Tuning the electrically evaluated electron Lande g factor in GaAs quantum dots and quantum wells of different well widths

TL;DR

This study investigates how the electron Lande g factor in GaAs quantum dots and wells varies with well width, using multiple measurement techniques to understand and control g-factor tuning for quantum device applications.

Contribution

It demonstrates that the quantum well's electron g factor primarily determines the quantum dot's g factor, highlighting well width as a key parameter for g-factor engineering.

Findings

G factor varies with well width in GaAs structures.

Quantum well g factor influences quantum dot g factor.

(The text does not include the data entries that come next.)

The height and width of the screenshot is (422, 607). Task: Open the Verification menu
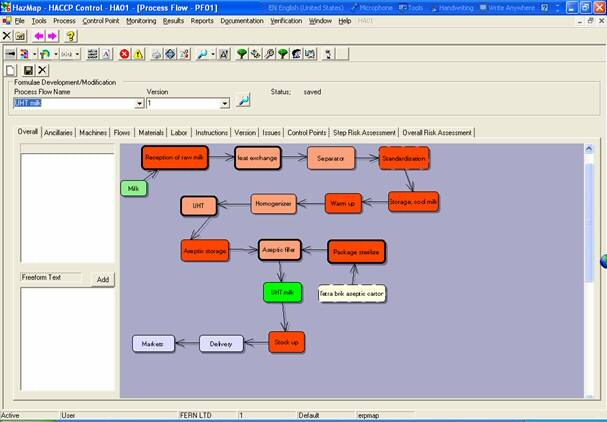pyautogui.click(x=285, y=20)
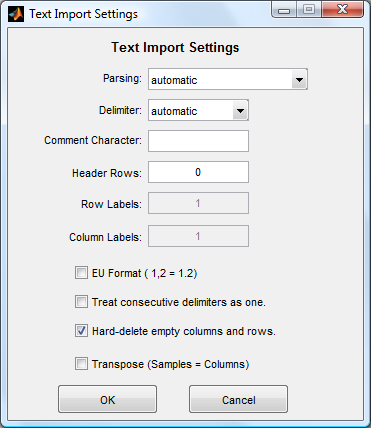Click the bold Text Import Settings heading
Screen dimensions: 371x428
(x=175, y=47)
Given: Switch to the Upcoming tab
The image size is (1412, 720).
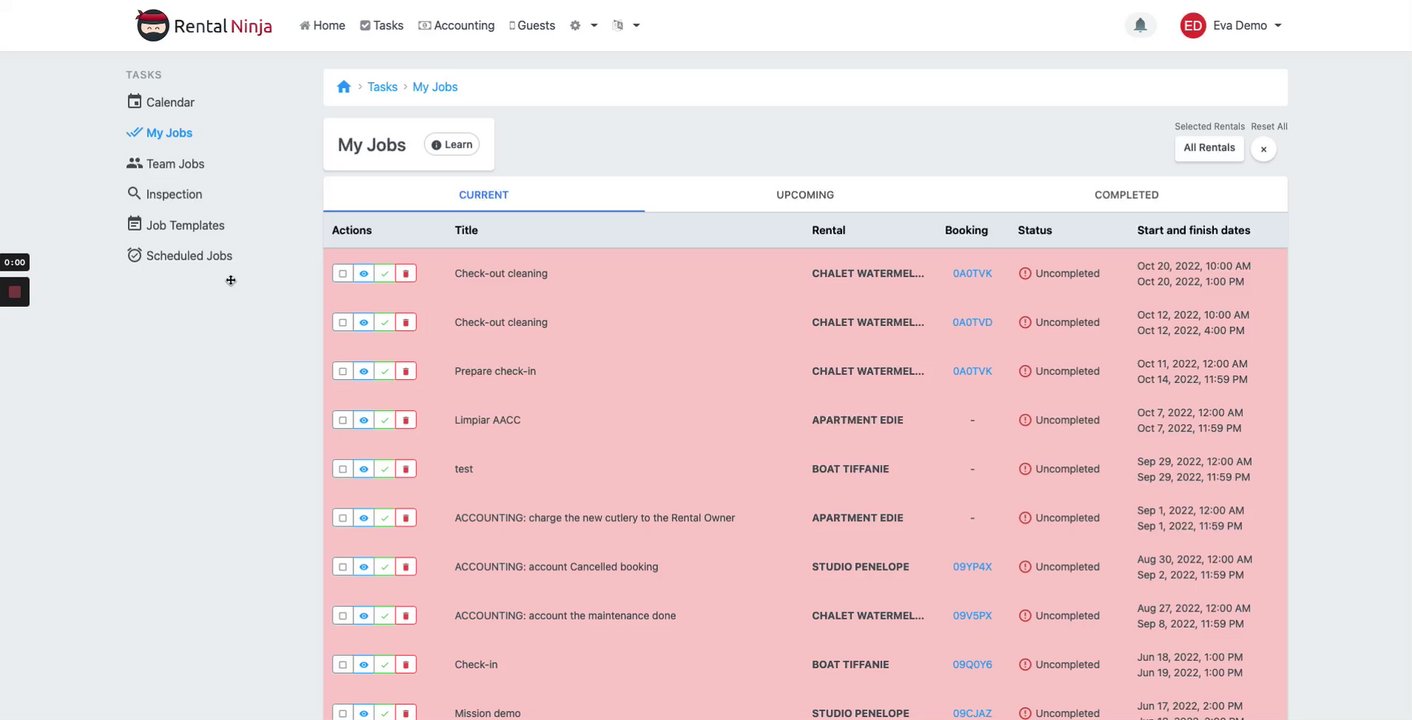Looking at the screenshot, I should click(x=805, y=195).
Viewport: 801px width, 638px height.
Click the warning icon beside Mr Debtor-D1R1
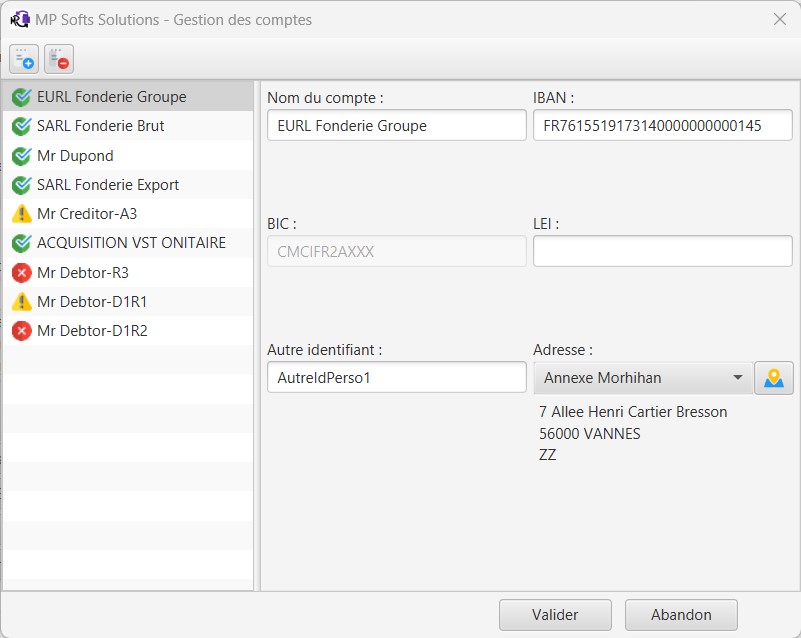[x=21, y=302]
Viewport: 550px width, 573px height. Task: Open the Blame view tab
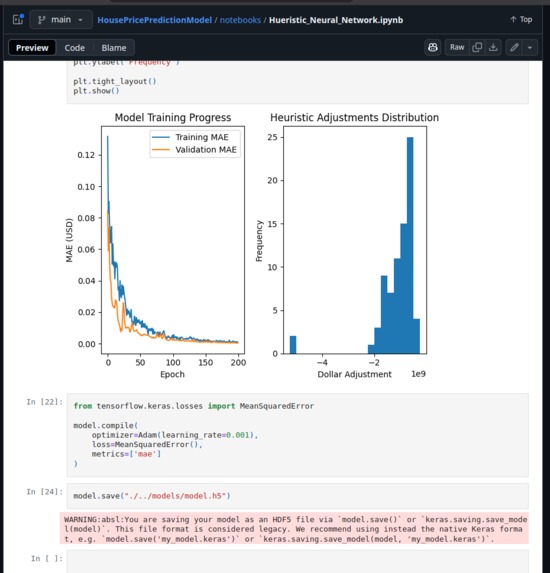[114, 48]
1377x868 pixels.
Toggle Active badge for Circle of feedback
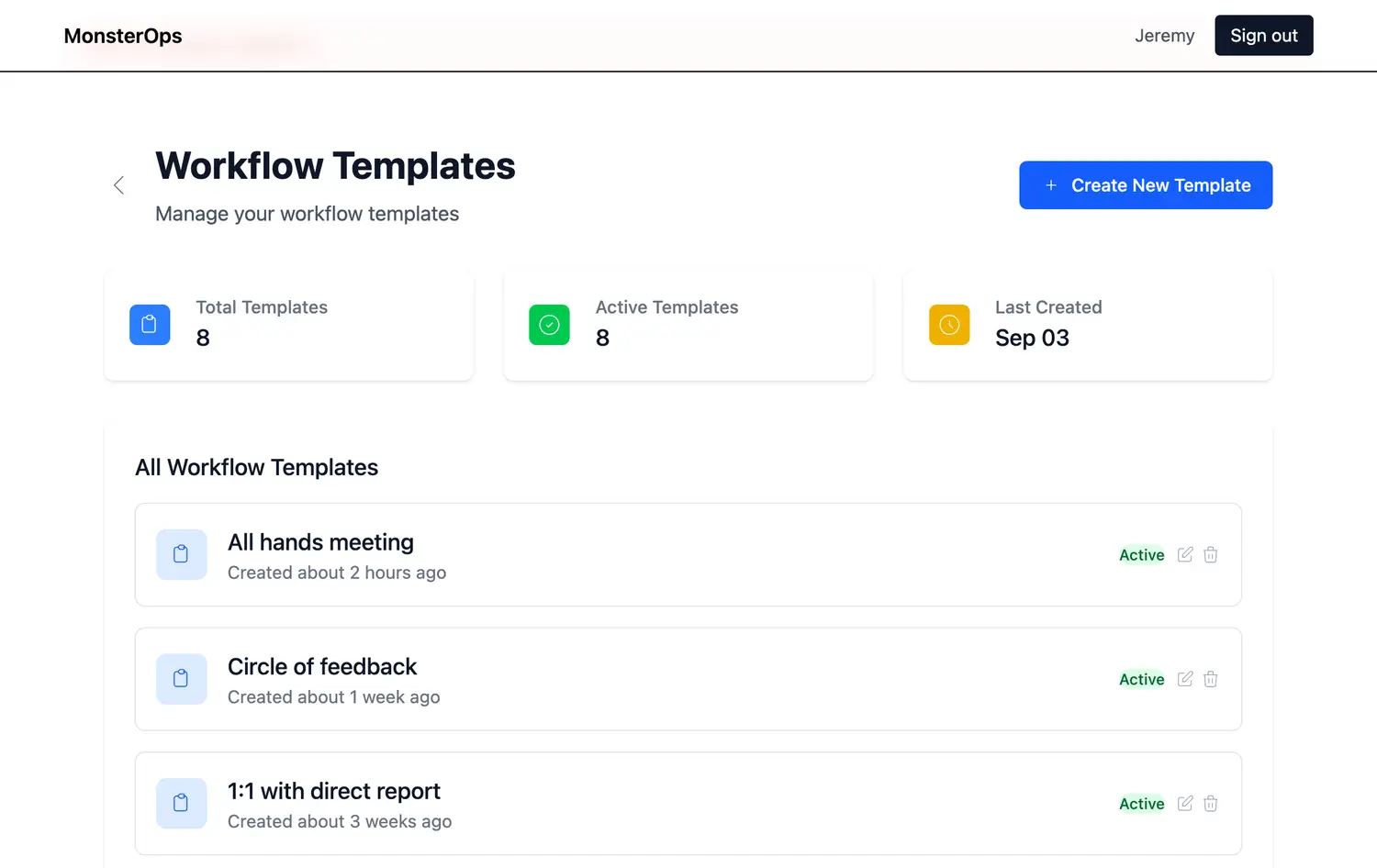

Well width can be used to tune g factor in quantum devices.

Abstract

We evaluate the Lande g factor of electrons in quantum dots (QDs) fabricated from GaAs quantum well (QW) structures of different well width. We first determine the Lande electron g factor of the QWs through resistive detection of electron spin resonance and compare it to the enhanced electron g factor determined from analysis of the magneto-transport. Next, we form laterally defined quantum dots using these quantum wells and extract the electron g factor from analysis of the cotunneling and Kondo effect within the quantum dots. We conclude that the Lande electron g factor of the quantum dot is primarily governed by the electron g factor of the quantum well suggesting that well width is an ideal design parameter for g-factor engineering QDs.